AIによる温度場分析:深層学習に基づいて温度分布特性を分析し、医療分野における炎症部位の自動ラベリングなどを行う。
MEMSの小型化:AMSが発表したAS6221センサーはわずか1.5×1.5mmのサイズで、スマートウォッチに組み込んで皮膚温度をモニタリングできる。
無線IoT統合:LoRaWANプロトコル赤外線温度測定ノードはキロメートルレベルの遠隔監視を実現し、石油パイプラインの監視に適しています。
選択の提案
食品加工ライン:IP67保護等級、応答時間100ms未満のモデルを優先する
実験室での研究:0.01℃の温度分解能とデータ出力インターフェース(USB/I2Cなど)に注意してください。

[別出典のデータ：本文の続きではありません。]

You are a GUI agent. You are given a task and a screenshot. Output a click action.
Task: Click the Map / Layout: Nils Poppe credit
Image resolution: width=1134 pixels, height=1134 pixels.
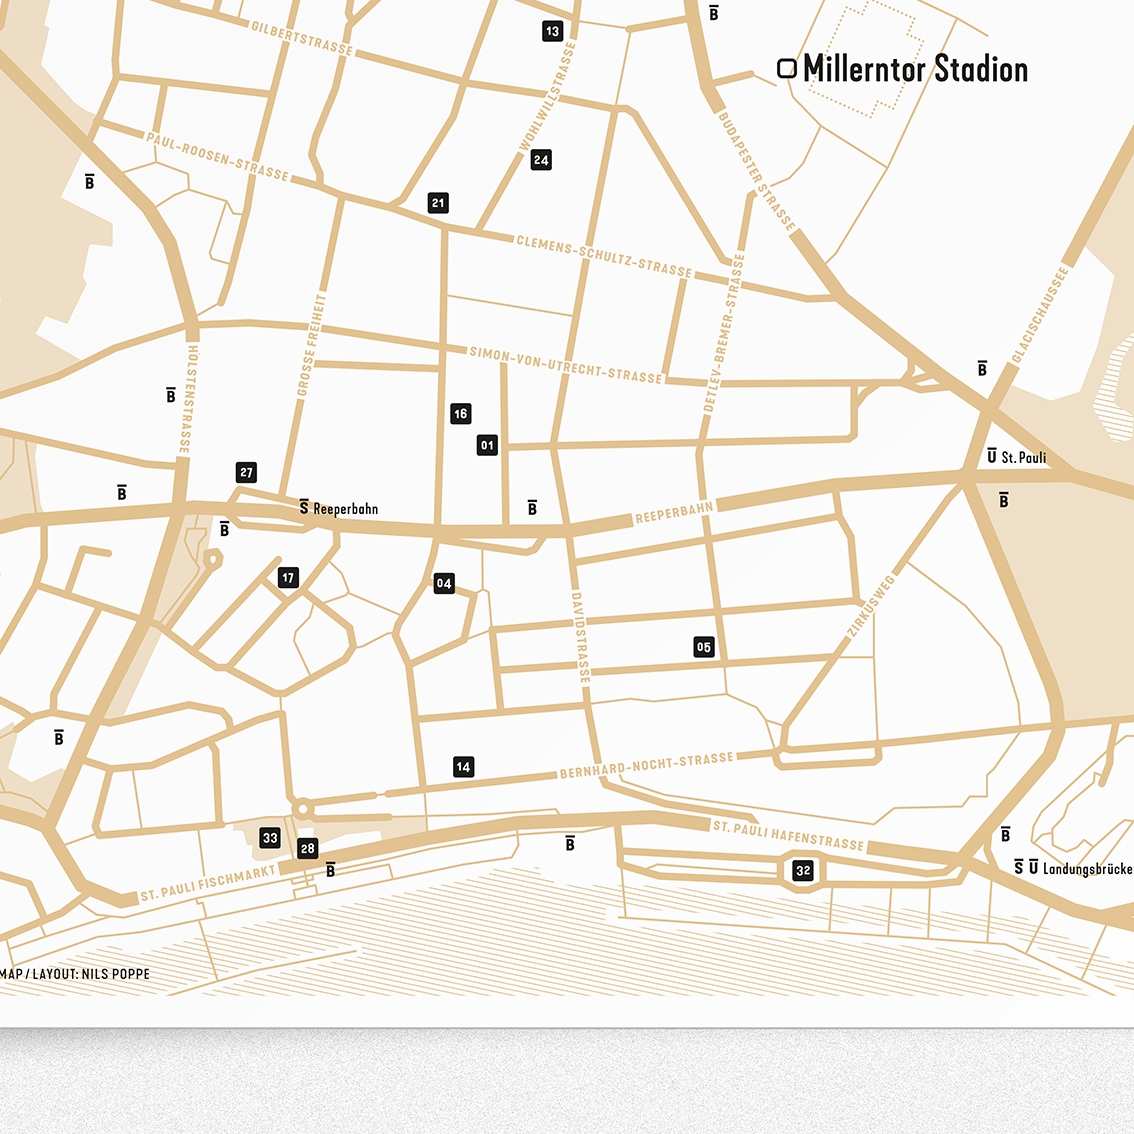76,974
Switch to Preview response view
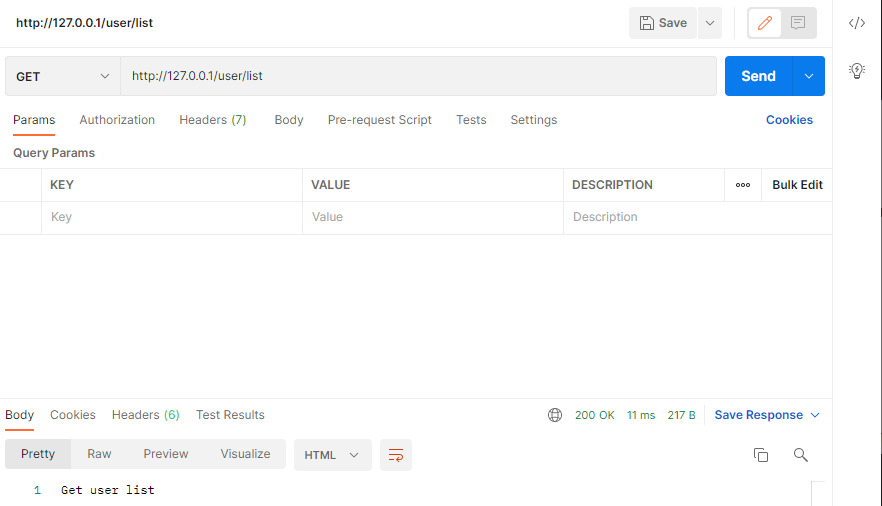Image resolution: width=882 pixels, height=506 pixels. coord(166,454)
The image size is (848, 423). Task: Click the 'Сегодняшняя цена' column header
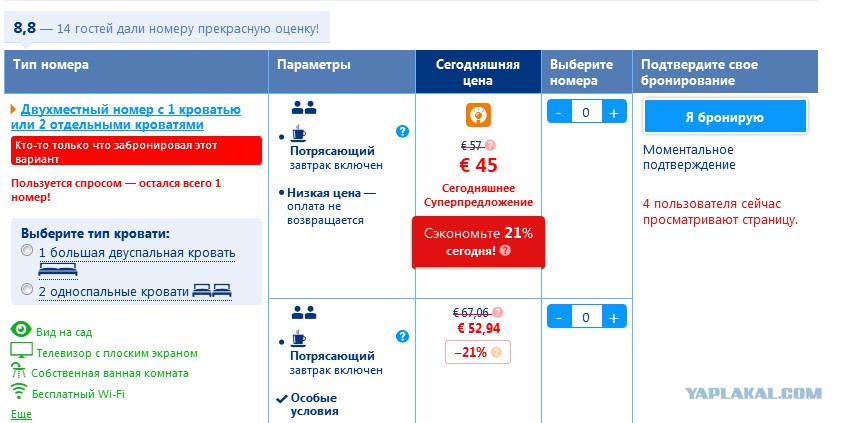point(478,72)
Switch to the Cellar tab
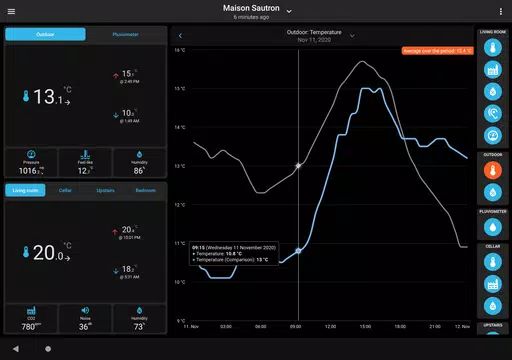Image resolution: width=512 pixels, height=360 pixels. coord(65,190)
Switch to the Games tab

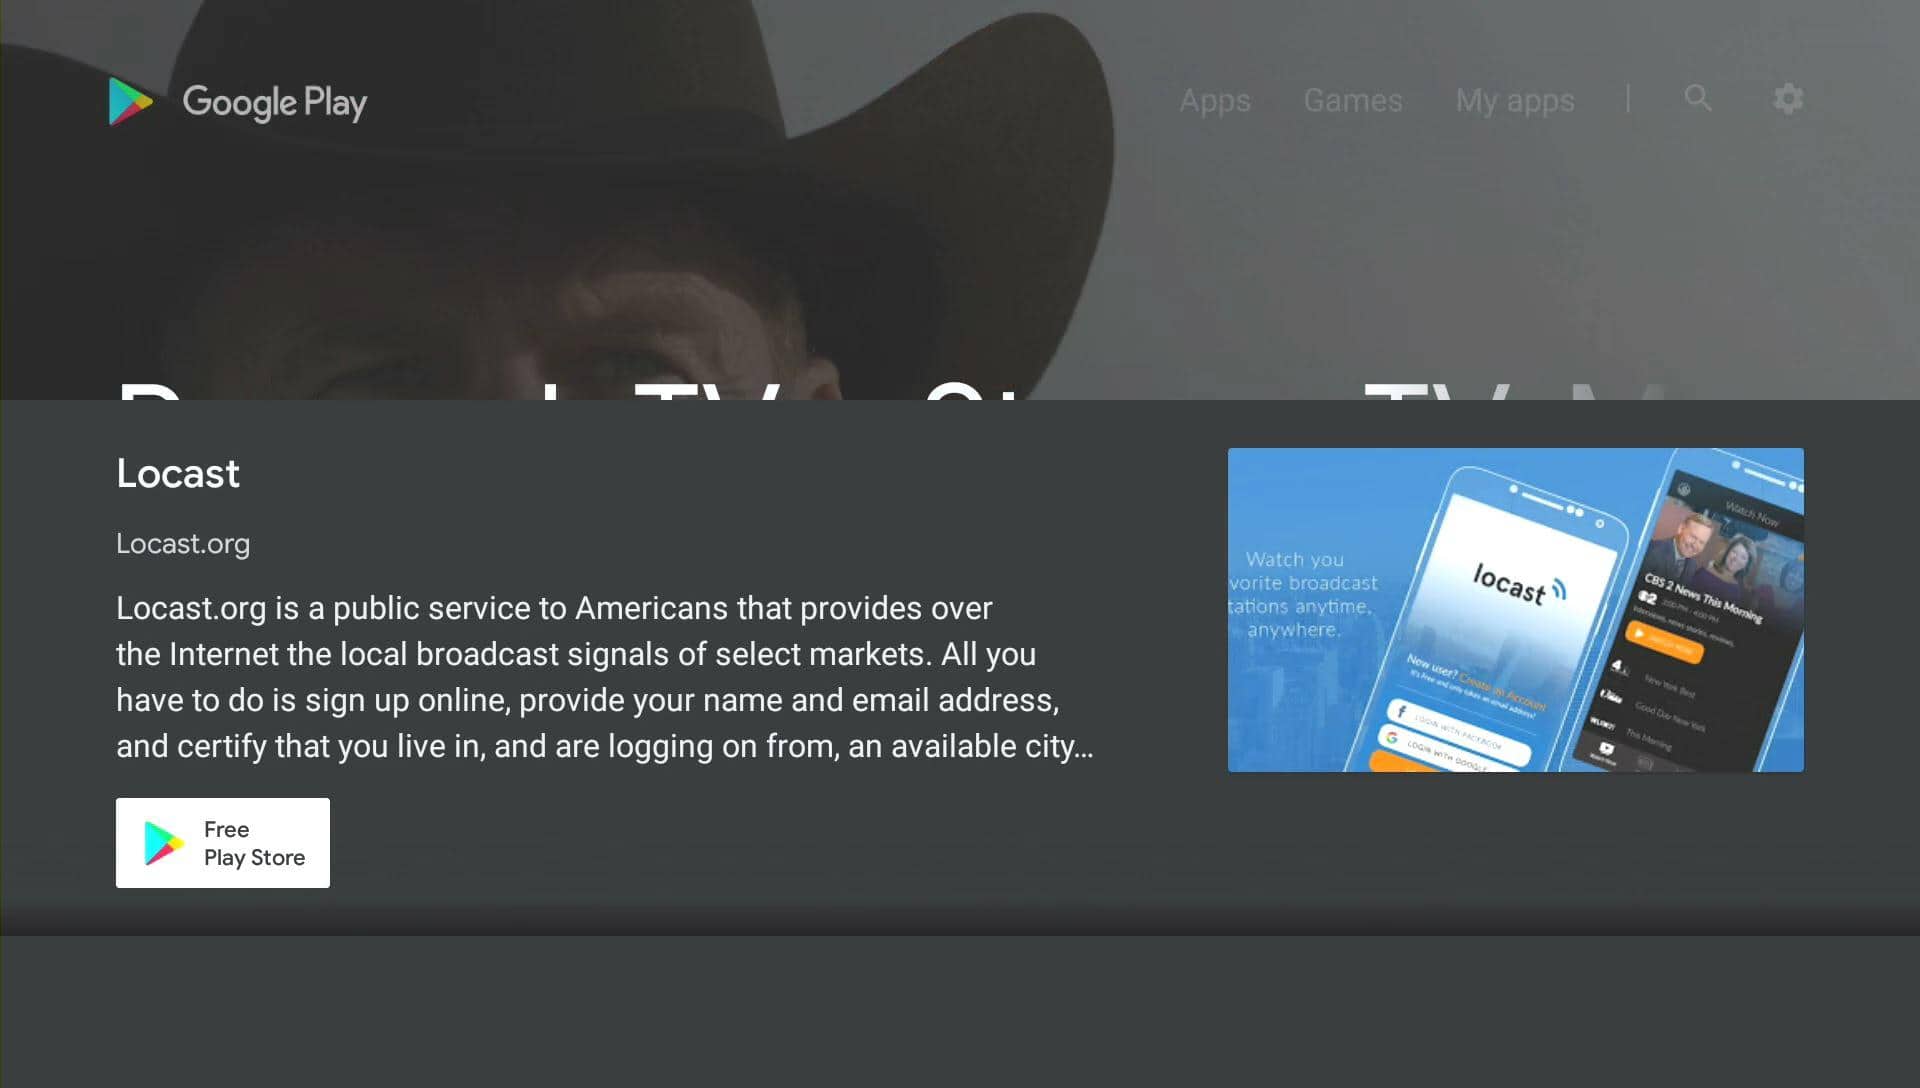coord(1353,100)
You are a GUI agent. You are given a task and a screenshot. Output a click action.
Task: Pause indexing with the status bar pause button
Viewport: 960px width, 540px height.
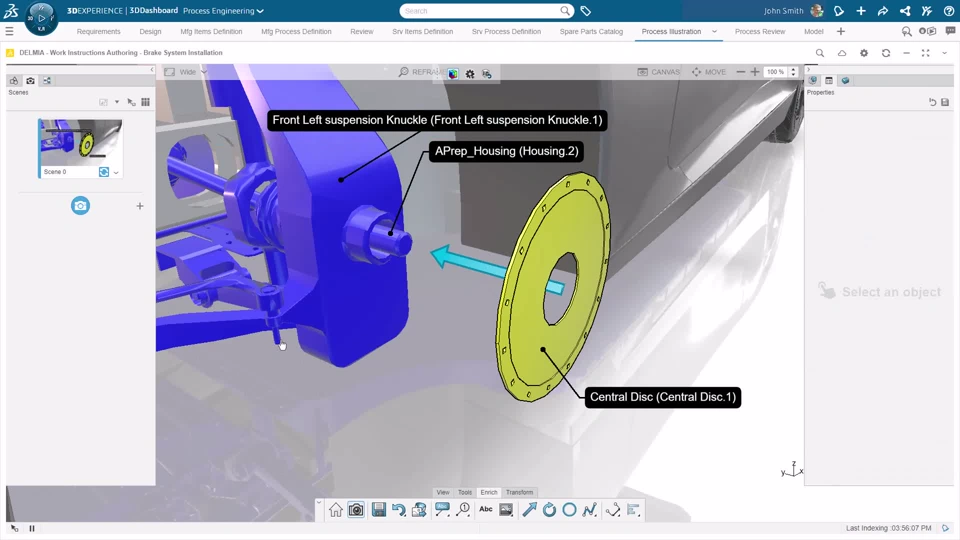[32, 528]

防火用途:600℃以上の検知範囲を持ち、煙透過フィルターを備えた防爆型センサーを選択してください。
5Gやエッジコンピューティング技術の普及に伴い、赤外線温度センサーは単一の測定ツールからインテリジェントなセンシングノードへと発展しており、インダストリー4.0やスマートシティなどの分野でより大きな応用可能性を示している。